Stored items:
↓↓↓

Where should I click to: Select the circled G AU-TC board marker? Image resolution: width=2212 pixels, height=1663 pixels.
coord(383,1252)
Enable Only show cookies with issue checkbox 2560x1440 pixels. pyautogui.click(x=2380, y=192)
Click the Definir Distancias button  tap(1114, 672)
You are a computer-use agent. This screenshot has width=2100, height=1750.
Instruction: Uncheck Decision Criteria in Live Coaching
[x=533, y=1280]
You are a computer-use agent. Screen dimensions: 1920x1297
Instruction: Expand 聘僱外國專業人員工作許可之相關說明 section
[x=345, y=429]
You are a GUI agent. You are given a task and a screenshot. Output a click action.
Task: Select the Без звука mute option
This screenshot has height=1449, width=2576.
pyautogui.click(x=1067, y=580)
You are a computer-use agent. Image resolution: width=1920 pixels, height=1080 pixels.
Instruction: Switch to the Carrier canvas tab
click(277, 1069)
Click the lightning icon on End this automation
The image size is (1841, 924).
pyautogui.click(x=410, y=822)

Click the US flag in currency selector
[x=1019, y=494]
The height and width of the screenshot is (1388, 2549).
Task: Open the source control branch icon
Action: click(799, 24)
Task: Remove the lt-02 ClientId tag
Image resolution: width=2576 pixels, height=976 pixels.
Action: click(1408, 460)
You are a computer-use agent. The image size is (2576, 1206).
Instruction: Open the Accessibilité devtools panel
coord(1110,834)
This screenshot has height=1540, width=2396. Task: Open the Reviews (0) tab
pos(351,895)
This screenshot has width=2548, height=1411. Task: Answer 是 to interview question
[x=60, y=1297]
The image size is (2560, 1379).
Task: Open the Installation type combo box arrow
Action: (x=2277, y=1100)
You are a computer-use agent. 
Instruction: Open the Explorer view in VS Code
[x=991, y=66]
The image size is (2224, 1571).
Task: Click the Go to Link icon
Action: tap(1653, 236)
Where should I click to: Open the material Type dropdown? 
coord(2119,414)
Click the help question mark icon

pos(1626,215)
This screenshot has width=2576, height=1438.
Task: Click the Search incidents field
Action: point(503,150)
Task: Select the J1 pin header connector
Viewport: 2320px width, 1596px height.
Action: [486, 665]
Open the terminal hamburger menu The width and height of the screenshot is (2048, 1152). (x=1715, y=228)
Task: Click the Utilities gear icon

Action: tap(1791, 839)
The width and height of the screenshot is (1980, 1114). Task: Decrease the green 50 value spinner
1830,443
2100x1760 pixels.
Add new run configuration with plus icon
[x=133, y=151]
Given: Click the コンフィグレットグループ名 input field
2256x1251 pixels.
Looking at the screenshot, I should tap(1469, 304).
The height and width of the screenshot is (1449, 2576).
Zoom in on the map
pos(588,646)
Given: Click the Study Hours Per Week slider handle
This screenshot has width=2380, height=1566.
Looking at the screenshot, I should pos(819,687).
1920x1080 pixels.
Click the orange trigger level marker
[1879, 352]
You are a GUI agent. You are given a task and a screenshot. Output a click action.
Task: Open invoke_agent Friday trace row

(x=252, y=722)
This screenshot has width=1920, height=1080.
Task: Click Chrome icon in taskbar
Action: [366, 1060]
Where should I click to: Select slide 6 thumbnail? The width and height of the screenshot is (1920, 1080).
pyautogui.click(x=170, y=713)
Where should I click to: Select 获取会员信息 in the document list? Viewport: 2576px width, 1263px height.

↑↑↑

:: PROBLEM REQUIREMENTS ::
Only the lines that hold the word "computer" are wanted; each should be pulled from the records.

:: RESULT OF THIS EXERCISE ::
You are a computer-use agent. This screenshot has width=2100, height=1750.
You are a computer-use agent. Screen dimensions: 1920x1297
You are a computer-use agent. Image resolution: width=1920 pixels, height=1080 pixels.
You are a computer-use agent. The image size is (2576, 1206).
You are a computer-use agent. 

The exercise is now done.